Toll-Like Receptors in the Progression of Autosomal Dominant Polycystic Kidney Disease


Kocyigit I. , ŞENER E. F. , TAHERİ S. , EROĞLU E. , Ozturk F. , ÜNAL A. , et al.

THERAPEUTIC APHERESIS AND DIALYSIS, cilt.20, ss.615-622, 2016 (SCI İndekslerine Giren Dergi) identifier identifier identifier

  • Cilt numarası: 20 Konu: 6
  • Basım Tarihi: 2016
  • Doi Numarası: 10.1111/1744-9987.12458
  • Dergi Adı: THERAPEUTIC APHERESIS AND DIALYSIS
  • Sayfa Sayısı: ss.615-622

Özet

Autosomal dominant polycystic kidney disease (ADPKD) is the most common hereditary cause of chronic kidney disease.
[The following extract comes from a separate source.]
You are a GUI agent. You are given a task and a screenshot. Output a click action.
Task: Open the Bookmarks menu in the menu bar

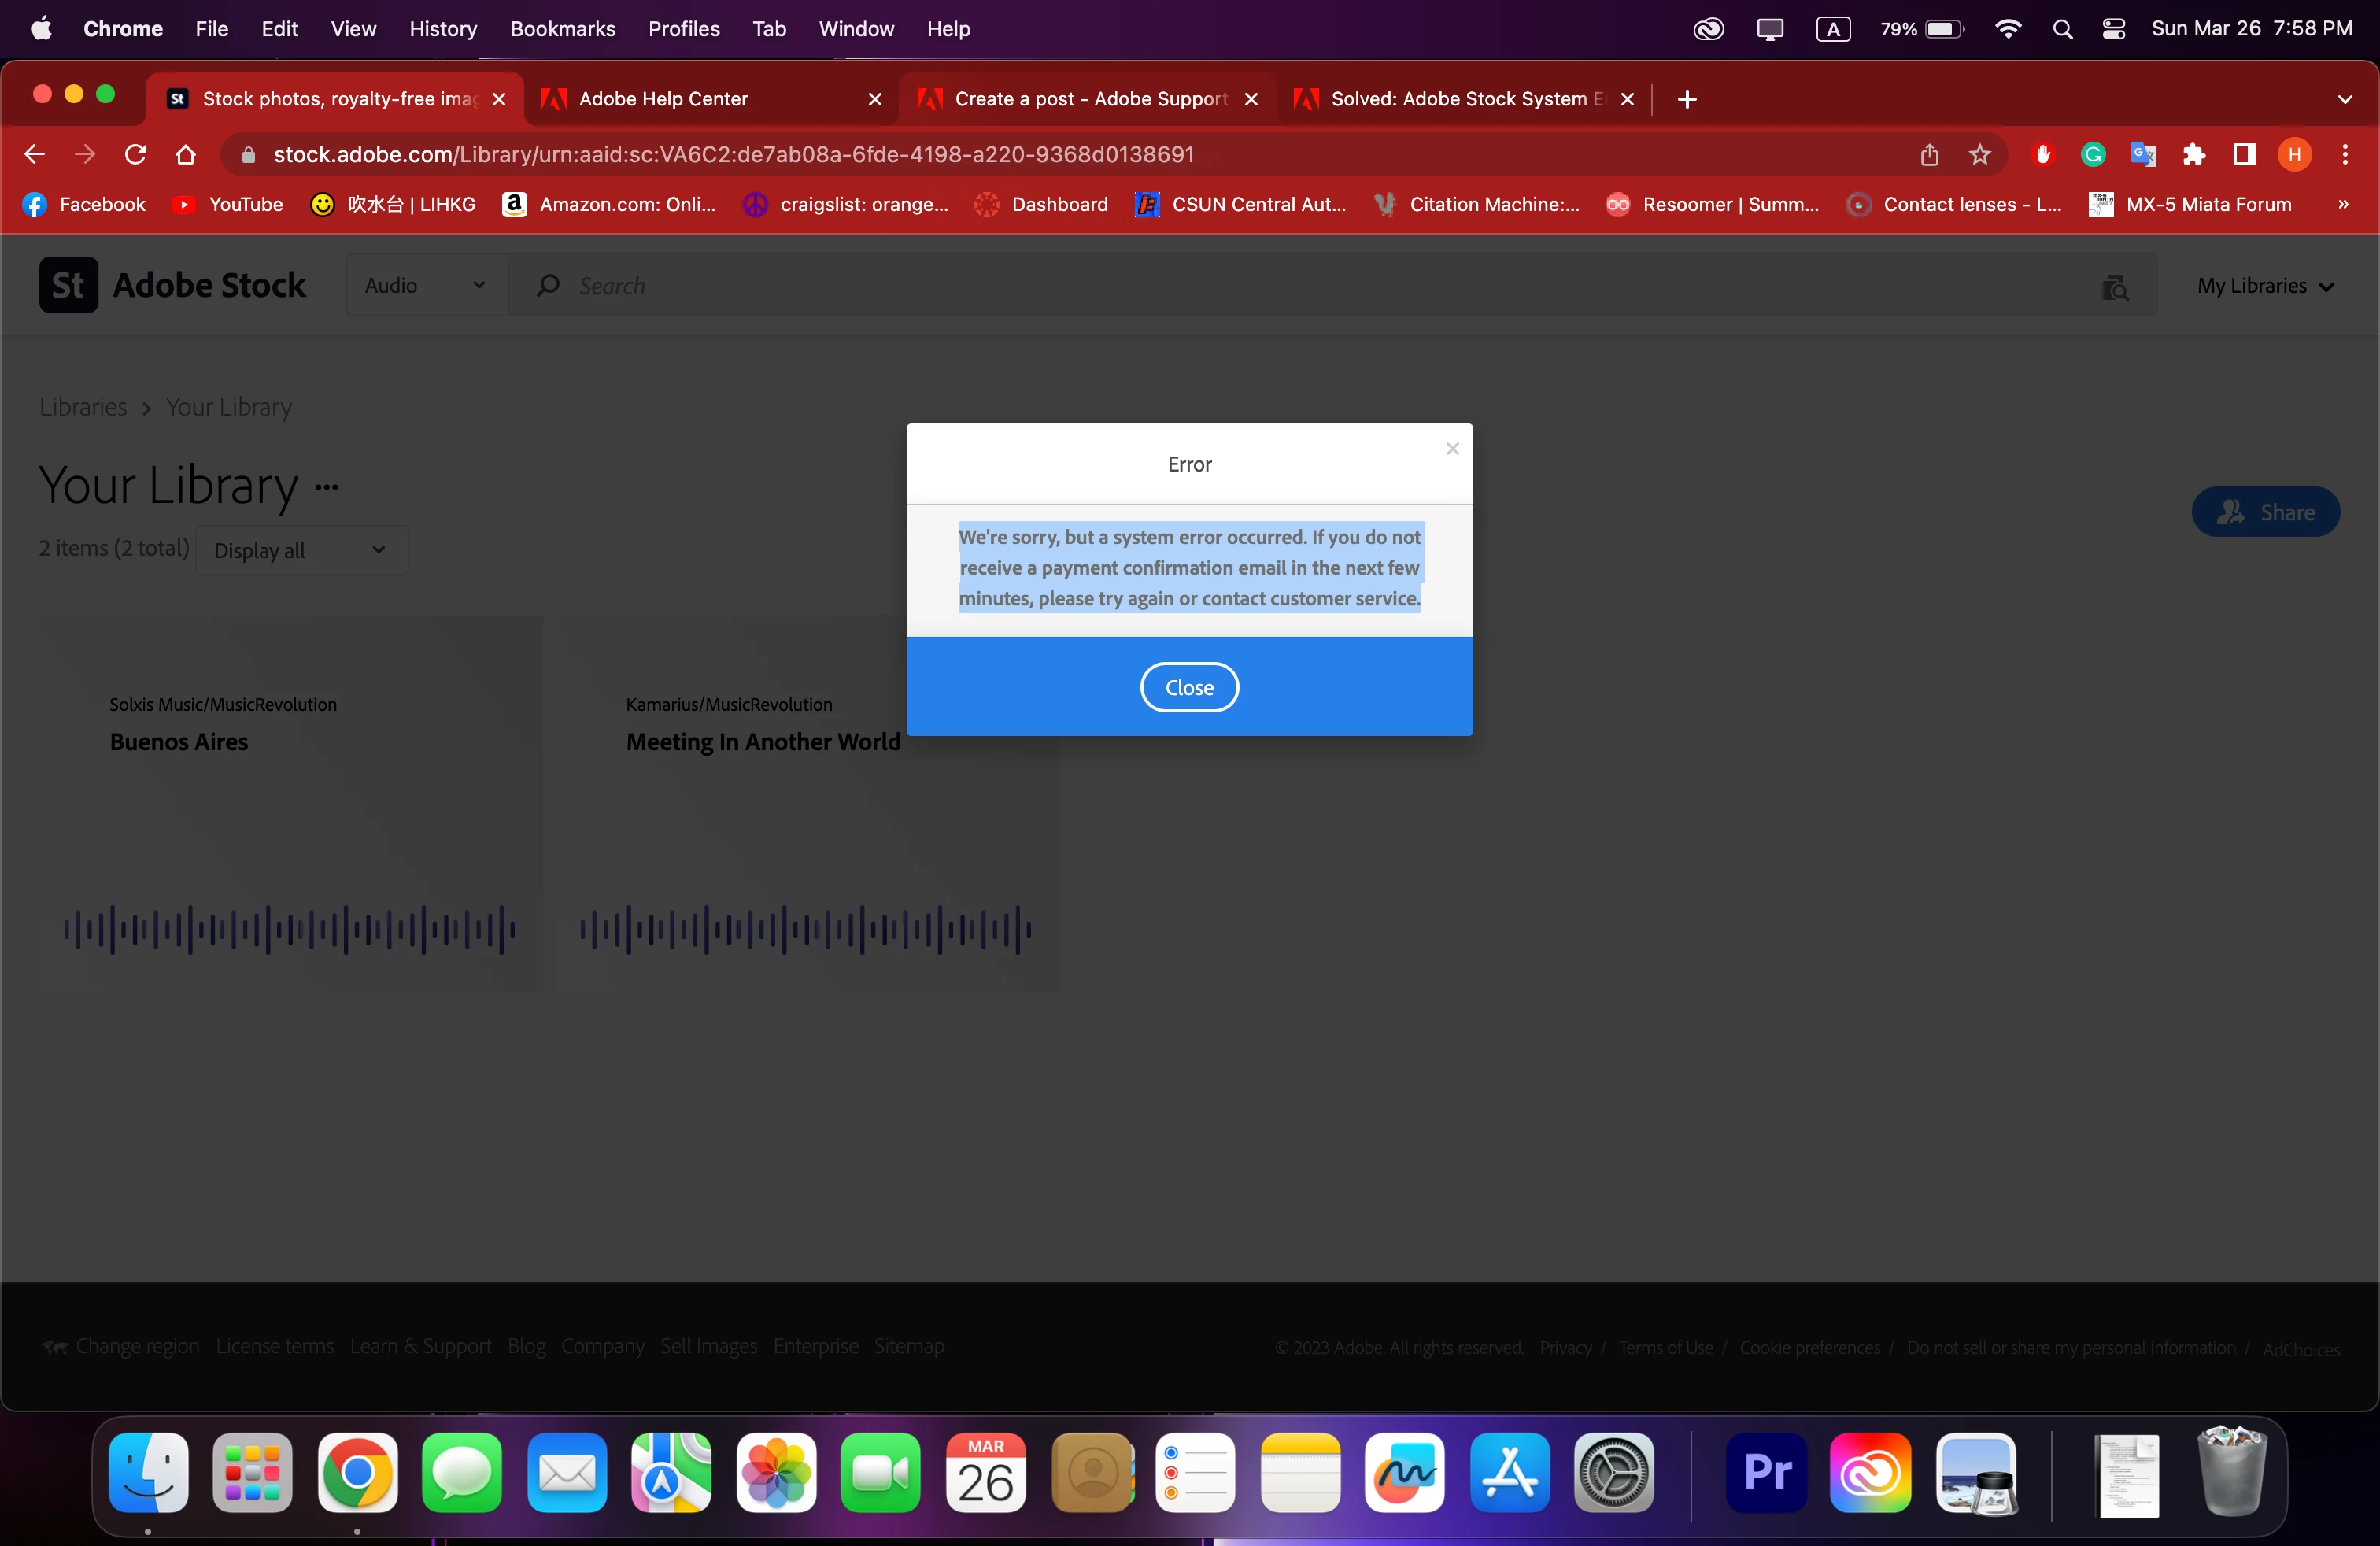click(562, 29)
The intriguing role of innate immune system and inflammation become a target for potential therapeutic approach to slow progression. When toll-like receptors (TLRs) signaling and their receptors activate, they start a cascade of intracellular signaling that induces the production of the inflammatory cytokines and chemokines. Thus, we aim to investigate the association of TLRs between progression of ADPKD. Ninety ADPKD patients and ninety matched controls were enrolled this prospective study and were followed during 3 years. TLR-2 and TLR-4 gene polymorphisms and expressions were measured. Hypertension was diagnosed with ambulatory blood pressure monitoring. Rapid progression was defined as sustained decline in estimated glomerular filtration rate (eGFR) of more than 5mL/min per 1.73m(2) per year. TLR-4Asp299Gly polymorphisms were significantly different between patient and control group (P<0.05). Also, TLR-2 and TLR-4 gene expressions were significantly different between the ADPKD patients and the control subjects (P<0.05). The expression levels of both TLR-2 and TLR-4 were found to be higher in the rapid progression groups comparing the slow progression group (P<0.05). TLR-2 gene expression, hypertension and uric acid were found to be independent risk factors in identifying rapid progression in ADPKD patients. TLR-2 and TLR-4 gene expressions are associated with rapid progression in ADPKD patients. TLRs may play a role in the progression of ADPKD.